Collected data entries
(begin)
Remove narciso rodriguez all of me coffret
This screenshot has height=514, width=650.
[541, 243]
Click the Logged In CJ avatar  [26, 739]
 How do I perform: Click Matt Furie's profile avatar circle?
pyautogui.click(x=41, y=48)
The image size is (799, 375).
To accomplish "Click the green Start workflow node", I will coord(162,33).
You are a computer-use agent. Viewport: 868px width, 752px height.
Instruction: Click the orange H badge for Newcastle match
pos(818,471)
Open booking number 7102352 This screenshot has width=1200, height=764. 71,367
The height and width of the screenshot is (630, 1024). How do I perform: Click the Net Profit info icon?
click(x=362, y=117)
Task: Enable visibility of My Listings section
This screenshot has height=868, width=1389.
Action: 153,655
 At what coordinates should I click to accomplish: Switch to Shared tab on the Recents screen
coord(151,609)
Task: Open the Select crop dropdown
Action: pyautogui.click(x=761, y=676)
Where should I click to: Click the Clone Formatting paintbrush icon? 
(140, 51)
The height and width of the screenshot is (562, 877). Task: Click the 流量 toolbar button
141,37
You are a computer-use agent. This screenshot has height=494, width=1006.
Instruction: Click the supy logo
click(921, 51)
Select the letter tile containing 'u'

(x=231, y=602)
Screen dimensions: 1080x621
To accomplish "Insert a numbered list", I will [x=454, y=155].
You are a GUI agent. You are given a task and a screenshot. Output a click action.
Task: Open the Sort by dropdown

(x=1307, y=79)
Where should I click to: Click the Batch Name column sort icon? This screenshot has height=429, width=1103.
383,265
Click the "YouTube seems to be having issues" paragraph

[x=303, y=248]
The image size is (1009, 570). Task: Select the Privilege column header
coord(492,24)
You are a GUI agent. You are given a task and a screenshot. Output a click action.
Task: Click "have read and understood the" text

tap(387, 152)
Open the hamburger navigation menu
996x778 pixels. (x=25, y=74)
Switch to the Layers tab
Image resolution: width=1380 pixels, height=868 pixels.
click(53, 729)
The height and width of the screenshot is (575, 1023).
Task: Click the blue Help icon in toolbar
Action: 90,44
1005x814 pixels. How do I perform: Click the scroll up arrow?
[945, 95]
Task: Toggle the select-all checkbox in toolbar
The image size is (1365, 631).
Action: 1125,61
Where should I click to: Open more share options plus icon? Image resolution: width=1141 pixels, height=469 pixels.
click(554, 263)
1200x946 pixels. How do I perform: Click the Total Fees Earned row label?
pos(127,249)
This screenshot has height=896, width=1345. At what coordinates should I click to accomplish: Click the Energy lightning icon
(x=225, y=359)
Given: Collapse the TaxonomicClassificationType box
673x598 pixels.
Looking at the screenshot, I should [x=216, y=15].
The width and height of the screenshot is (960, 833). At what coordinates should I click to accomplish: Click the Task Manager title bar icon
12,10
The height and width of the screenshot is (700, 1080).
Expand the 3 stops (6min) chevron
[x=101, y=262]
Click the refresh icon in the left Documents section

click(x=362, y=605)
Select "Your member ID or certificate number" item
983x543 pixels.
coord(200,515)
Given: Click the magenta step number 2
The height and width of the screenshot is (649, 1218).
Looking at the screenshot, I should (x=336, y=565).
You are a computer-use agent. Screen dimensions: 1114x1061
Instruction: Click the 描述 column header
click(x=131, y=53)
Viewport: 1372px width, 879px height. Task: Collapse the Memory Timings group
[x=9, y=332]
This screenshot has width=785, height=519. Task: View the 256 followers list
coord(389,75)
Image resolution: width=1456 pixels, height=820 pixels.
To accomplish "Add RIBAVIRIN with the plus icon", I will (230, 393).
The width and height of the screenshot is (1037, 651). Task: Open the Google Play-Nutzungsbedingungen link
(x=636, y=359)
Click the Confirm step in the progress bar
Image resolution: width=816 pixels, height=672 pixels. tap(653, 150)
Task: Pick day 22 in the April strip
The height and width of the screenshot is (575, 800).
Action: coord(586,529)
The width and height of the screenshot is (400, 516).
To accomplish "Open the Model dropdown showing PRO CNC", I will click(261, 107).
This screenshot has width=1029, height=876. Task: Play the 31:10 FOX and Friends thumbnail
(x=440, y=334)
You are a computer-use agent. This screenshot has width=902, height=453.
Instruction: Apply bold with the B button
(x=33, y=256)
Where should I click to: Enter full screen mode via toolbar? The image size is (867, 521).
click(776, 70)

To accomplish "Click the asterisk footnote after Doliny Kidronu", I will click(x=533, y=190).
(end)
■ **THE REQUEST**
Copy out the records word for word, from the first line through the line that contains "(x=1307, y=79)", including both of those lines.

■ **THE SOLUTION**
Remove narciso rodriguez all of me coffret
This screenshot has height=514, width=650.
[541, 243]
Click the Logged In CJ avatar  [26, 739]
 How do I perform: Click Matt Furie's profile avatar circle?
pyautogui.click(x=41, y=48)
The image size is (799, 375).
To accomplish "Click the green Start workflow node", I will coord(162,33).
You are a computer-use agent. Viewport: 868px width, 752px height.
Instruction: Click the orange H badge for Newcastle match
pos(818,471)
Open booking number 7102352 This screenshot has width=1200, height=764. 71,367
The height and width of the screenshot is (630, 1024). How do I perform: Click the Net Profit info icon?
click(x=362, y=117)
Task: Enable visibility of My Listings section
This screenshot has height=868, width=1389.
Action: 153,655
 At what coordinates should I click to accomplish: Switch to Shared tab on the Recents screen
coord(151,609)
Task: Open the Select crop dropdown
Action: pyautogui.click(x=761, y=676)
Where should I click to: Click the Clone Formatting paintbrush icon? 
(140, 51)
The height and width of the screenshot is (562, 877). Task: Click the 流量 toolbar button
141,37
You are a computer-use agent. This screenshot has height=494, width=1006.
Instruction: Click the supy logo
click(921, 51)
Select the letter tile containing 'u'

(x=231, y=602)
Screen dimensions: 1080x621
To accomplish "Insert a numbered list", I will [x=454, y=155].
You are a GUI agent. You are given a task and a screenshot. Output a click action.
Task: Open the Sort by dropdown

(x=1307, y=79)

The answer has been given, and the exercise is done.